「3時のおやつ」は”やつどき”に食べる間食?江戸時代の庶民のスイーツライフ

一之瀬 陽平

現代人にとって当たり前になった「おやつ」。小さい頃3時になったらおやつを食べる習慣があった方も多いだろう。実はその習慣のルーツは江戸時代に遡る。

今回は、江戸時代のおやつ文化をご紹介したい。

「やつどき」に食べる間食

江戸時代の中期、質素・倹約を旨とした徳川8代将軍吉宗の時代まで日本は一日二食が常識だった。朝と夕に食事を取ることが一般的とされていたが、昼間の時間に腹が減ってしまうと、庶民は「間食」をして空腹を凌いだという。
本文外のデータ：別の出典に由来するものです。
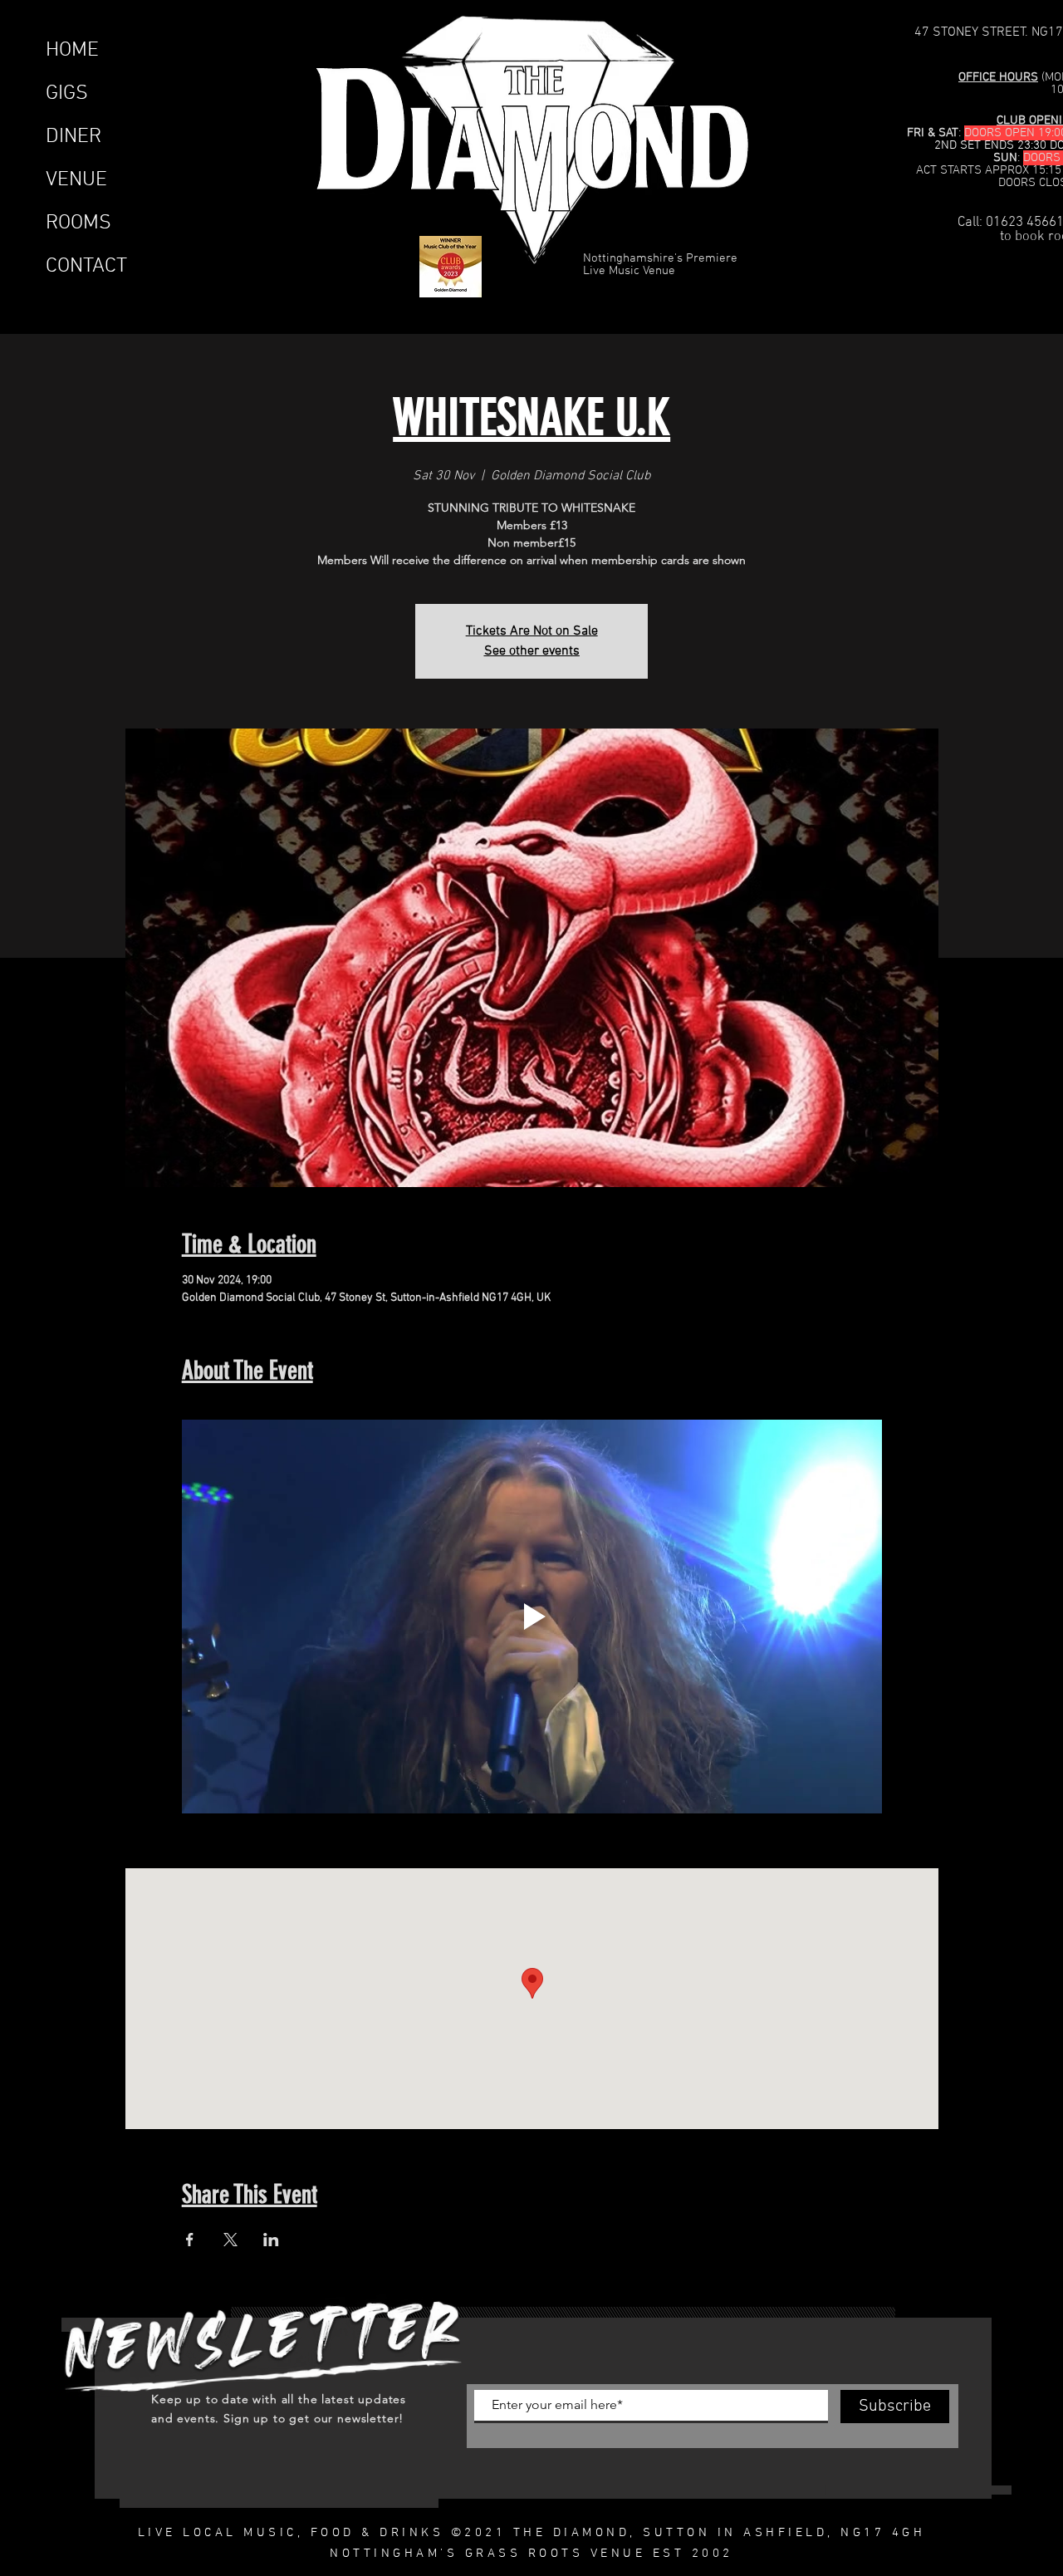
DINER (73, 137)
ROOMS (78, 223)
現代の午後14時〜16時頃に、軽食の時間を設け腹を満たした。この時間を「八刻(やつどき)」といい、八刻に食べる軽食が「おやつ」と呼ばれるようになったそうだ。

江戸期の菓子文化

日本では「菓子」というと果物を指す。特に食事の後の果物を菓子と呼んだそうで、現在でも果物を「水菓子」と呼ぶのはその名残だ。

長かった戦国が終わり江戸期に入ると、庶民の文化は発展し様々な菓子が登場する。特に1800年代に入ると江戸の町は菓子屋で賑わい、数十種類の菓子が販売されていた。

「饅頭」「飴」などは高級品で、庶民の間では「焼き芋」「かりん糖」「芋ようかん」などが親しまれた。また、「柏餅」など季節や催し物に際して作られた菓子もあったようだ。これらの菓子は「江戸菓子」と呼ばれ江戸庶民の間で流行した。

一方、京都では茶の味を引き立てるための菓子が発展してゆく。穀物の粉を用いた「落雁」などは茶菓子として開発されたもので、饅頭やようかんは京都から江戸に伝わった菓子だ。京都生まれの茶菓子は「京菓子」と呼ばれ、江戸菓子と並び現代の和菓子の基礎となった。